Nuevo precio cada semana
En la práctica, esto significa que el precio del ACPM reflejaría más directamente las variaciones del mercado global de combustibles. De acuerdo con el texto oficial, la nueva fórmula tomará como base el promedio de los precios internacionales diarios registrados entre lunes y viernes de la semana anterior.
Bajo este esquema, el cálculo se actualizaría semanalmente. Cada lunes se publicaría el nuevo precio, que entraría en vigencia desde el martes siguiente. Este mecanismo introduce mayor frecuencia en los ajustes, en contraste con los cambios más espaciados que tradicionalmente se aplicaban en el país.
“El IPsemana corresponde al precio semanal publicado cada lunes y que comienza a regir cada martes”, detalla el proyecto, al formalizar la nueva fórmula de cálculo basada en promedios internacionales.

Déficit del FEPC
La iniciativa se enmarca en la estrategia del Gobierno para reducir el peso de los subsidios a los combustibles, que han generado presiones significativas sobre las finanzas públicas. En los últimos años, el déficit del Fondo de Estabilización de Precios de los Combustibles (FEPC) ha sido uno de los principales retos fiscales, lo que ha llevado a ajustes progresivos en los precios de la gasolina y, más recientemente, a discusiones sobre el diésel.

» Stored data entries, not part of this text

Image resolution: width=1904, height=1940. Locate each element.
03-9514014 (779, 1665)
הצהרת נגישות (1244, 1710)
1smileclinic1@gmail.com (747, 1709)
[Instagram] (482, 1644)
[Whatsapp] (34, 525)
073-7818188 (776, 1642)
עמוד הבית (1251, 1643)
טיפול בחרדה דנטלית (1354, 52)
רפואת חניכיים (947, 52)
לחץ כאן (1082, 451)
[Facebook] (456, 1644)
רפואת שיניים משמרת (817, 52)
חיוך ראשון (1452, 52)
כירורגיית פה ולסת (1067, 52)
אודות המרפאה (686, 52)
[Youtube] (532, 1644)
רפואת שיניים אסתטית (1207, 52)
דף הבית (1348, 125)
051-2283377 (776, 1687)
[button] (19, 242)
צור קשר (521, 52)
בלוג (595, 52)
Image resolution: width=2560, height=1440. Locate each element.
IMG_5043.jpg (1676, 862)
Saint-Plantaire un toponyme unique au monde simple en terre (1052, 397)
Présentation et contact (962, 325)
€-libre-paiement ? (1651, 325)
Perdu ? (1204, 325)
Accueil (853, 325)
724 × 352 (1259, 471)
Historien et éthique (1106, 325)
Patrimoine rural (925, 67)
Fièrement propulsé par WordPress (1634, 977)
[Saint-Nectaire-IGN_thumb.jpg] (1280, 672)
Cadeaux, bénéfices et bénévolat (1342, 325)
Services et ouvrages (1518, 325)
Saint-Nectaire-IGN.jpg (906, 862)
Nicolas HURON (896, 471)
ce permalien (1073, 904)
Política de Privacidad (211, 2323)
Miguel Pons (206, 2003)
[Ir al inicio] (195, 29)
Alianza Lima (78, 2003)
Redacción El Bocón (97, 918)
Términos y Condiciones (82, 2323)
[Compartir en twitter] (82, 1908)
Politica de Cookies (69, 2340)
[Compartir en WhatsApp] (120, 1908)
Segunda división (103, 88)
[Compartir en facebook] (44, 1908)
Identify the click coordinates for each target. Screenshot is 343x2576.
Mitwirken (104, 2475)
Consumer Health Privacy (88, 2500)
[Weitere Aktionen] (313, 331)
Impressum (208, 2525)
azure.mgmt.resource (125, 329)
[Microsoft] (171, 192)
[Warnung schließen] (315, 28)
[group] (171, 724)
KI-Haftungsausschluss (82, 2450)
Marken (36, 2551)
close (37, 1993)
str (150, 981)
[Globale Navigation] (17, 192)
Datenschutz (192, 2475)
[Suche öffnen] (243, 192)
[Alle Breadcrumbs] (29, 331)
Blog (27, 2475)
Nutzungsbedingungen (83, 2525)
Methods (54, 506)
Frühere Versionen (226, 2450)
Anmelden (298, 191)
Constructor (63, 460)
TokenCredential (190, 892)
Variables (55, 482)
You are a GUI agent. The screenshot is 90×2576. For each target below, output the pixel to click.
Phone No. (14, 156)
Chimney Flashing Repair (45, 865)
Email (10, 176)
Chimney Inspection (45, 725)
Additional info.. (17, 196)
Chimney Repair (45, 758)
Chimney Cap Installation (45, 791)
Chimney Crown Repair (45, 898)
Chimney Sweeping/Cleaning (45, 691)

Expertos del sector energético han señalado que una mayor alineación con los precios internacionales puede mejorar la sostenibilidad fiscal, aunque también advierten que podría trasladar una mayor volatilidad a los consumidores, especialmente en sectores sensibles como el transporte de carga.

Gremios preocupados
En ese sentido, gremios han expresado preocupación por el impacto que estos cambios podrían tener en los costos logísticos y, eventualmente, en la inflación. Sin embargo, el Gobierno insiste en que el ajuste es necesario para cerrar brechas frente a los precios reales del mercado y garantizar la estabilidad económica a mediano plazo.
El proyecto se encuentra en fase de consulta pública, lo que permite a ciudadanos, empresas y organizaciones presentar comentarios antes de su eventual adopción. De aprobarse, Colombia daría un paso hacia un esquema más flexible y alineado con las dinámicas globales del mercado energético.
Paola Reyes Bohórquez.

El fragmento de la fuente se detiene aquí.